DinosaursWouldEatYou · 02/07/2019 09:26

I couldn't be with a person who takes drugs sorry OP. It must be really disappointing to see he hasn't learnt his lesson from losing his license- who knows what'll happen the next time he does drugs. Very irresponsible.

But I get it saying you'd leave someone you have a family with is easier said then done.

I'd start giving ultimatums he must cut ties with his friends that take drugs, must go to his GP and explain he's an addict and get help (yes I do see him as an addict) and start take responsibility and grow up.

insecure123 · 02/07/2019 09:26

@justathinslice .... fellow boring old f* here....He'd be out.

Meowington · 02/07/2019 09:41

I'm baffled people optionally have children with people like this!!

Stillstrawberrywater · 02/07/2019 09:41

The thing with acid and LSD is they are potentially brain altering drugs. Its pot luck if someone has a bad trip and they are never the same again. Now, with a child involved, I think this is a very selfish and irresponsible risk to take.

AmericasAss · 02/07/2019 09:47

Your baby is here, you love it, you can't change the past

No one is suggesting she can change it.

Just that if you have children with a recreational drug user, who has made it clear he will continue to do so......you cant be surprised if he uses drugs recreationally.

OP cant control him. She can control what she does.

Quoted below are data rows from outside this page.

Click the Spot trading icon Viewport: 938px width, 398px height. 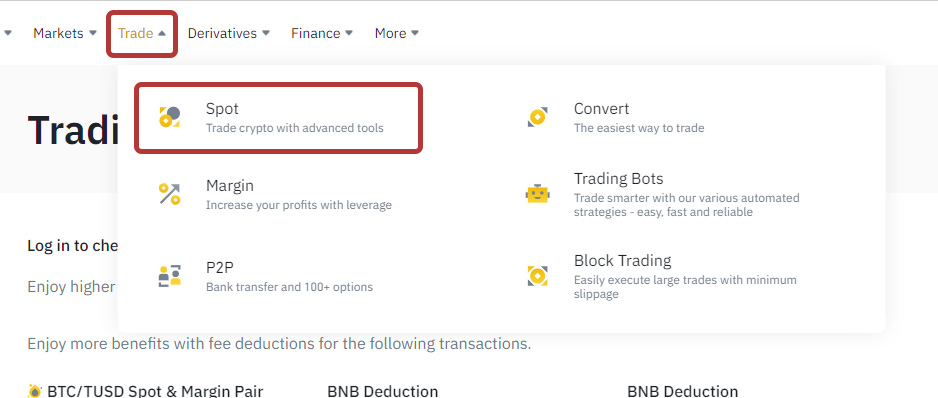(169, 117)
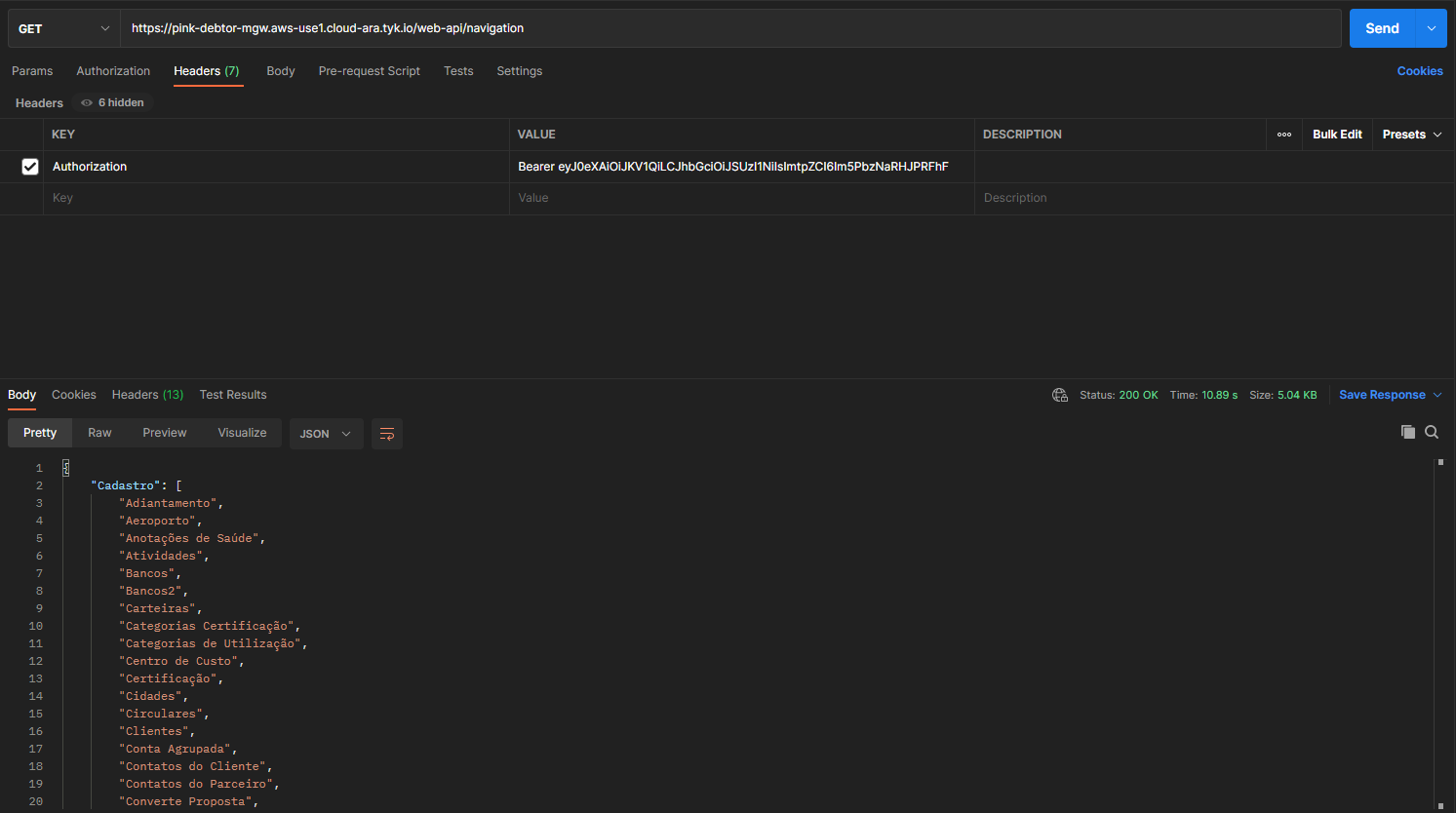Open the Save Response dropdown
The height and width of the screenshot is (813, 1456).
pos(1389,394)
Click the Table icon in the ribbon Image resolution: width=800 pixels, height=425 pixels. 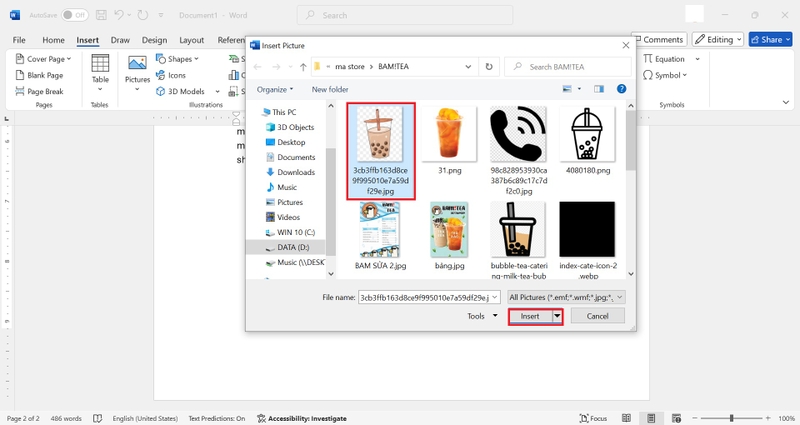(x=100, y=63)

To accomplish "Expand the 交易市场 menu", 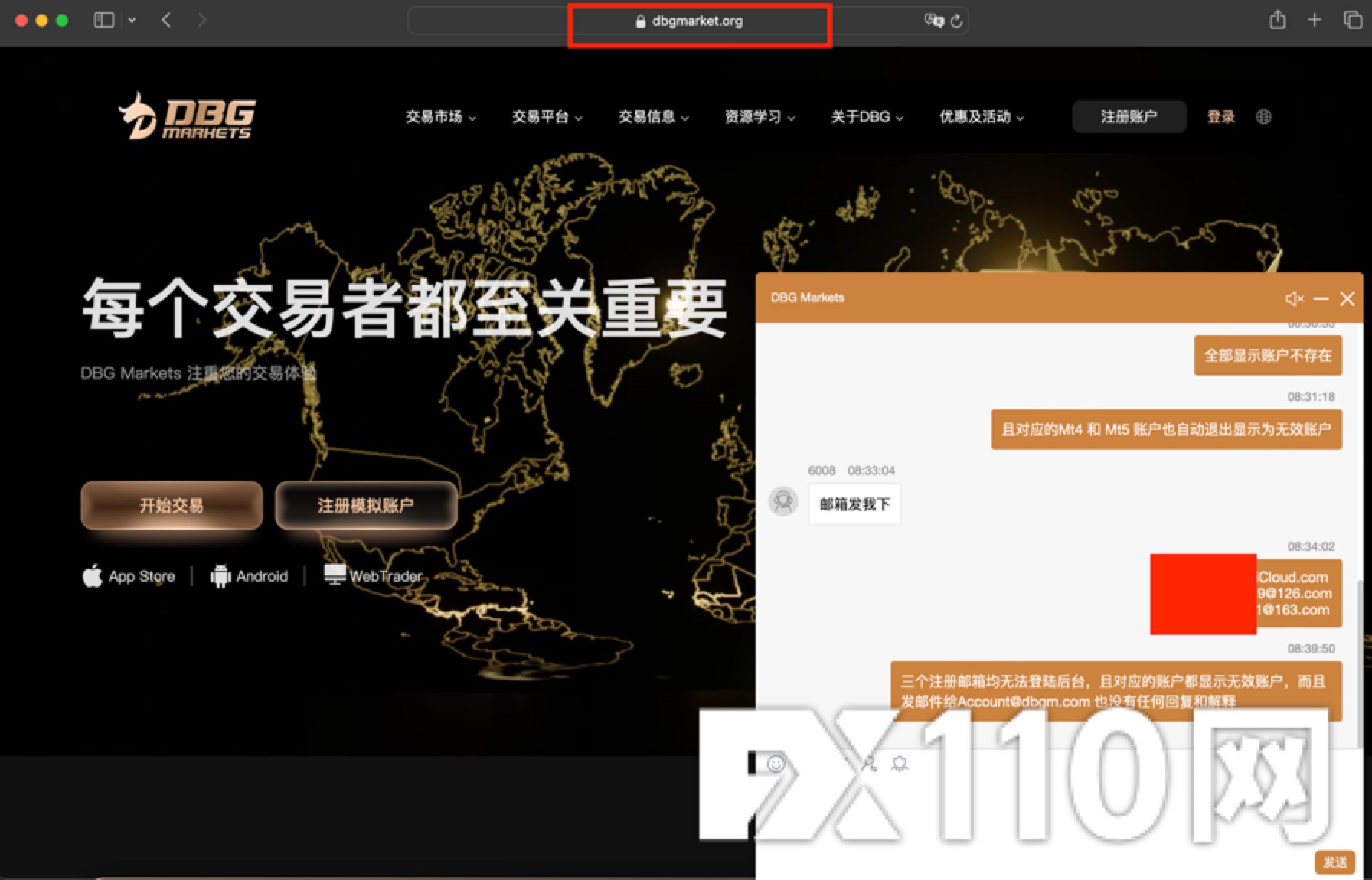I will (x=440, y=117).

lilybetsy · 02/07/2019 09:52

If you 'prefer it when hes not there' then I would say you have bigger problems even than his drug taking ...

TanyaChix · 02/07/2019 09:52

I’m with you on this. I did once end a relationship over this. It was years ago but he was 31 and still going out partying and taking ecstasy, coke etc which I just thought was very immature and not my thing at all. I wouldn’t date / marry a drug user because I don’t like drugs and I didn’t like him when he was on them. Some people are more tolerant, I guess.